• **What the task asks**:
Reproduce every entry word for word. Drop all pictures from the copy.

(Information shown Opens)

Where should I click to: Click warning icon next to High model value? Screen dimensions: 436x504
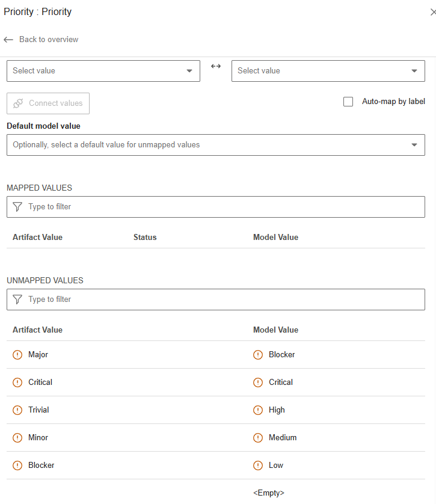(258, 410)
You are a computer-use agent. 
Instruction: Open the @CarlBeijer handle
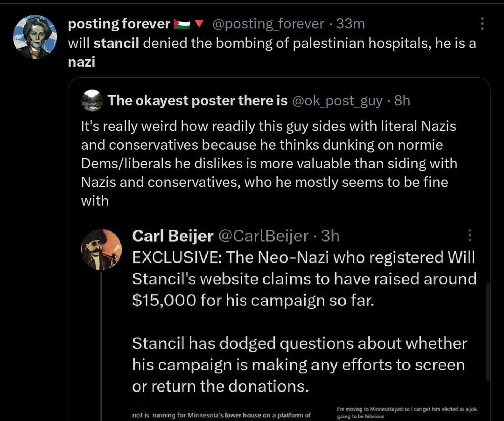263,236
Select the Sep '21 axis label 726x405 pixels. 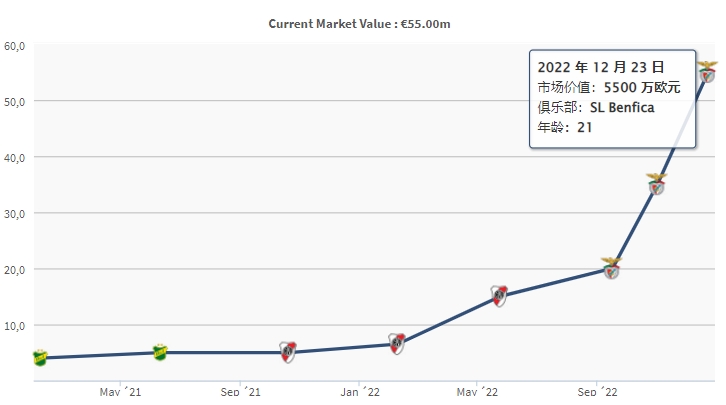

(Information shown Closes)

• **Exercise output**:
Where should I click to: Click warning icon next to High model value? Screen dimensions: 436x504
(258, 410)
You are a computer-use agent. 
Instruction: Open the @CarlBeijer handle
263,236
Select the Sep '21 axis label 726x405 pixels. 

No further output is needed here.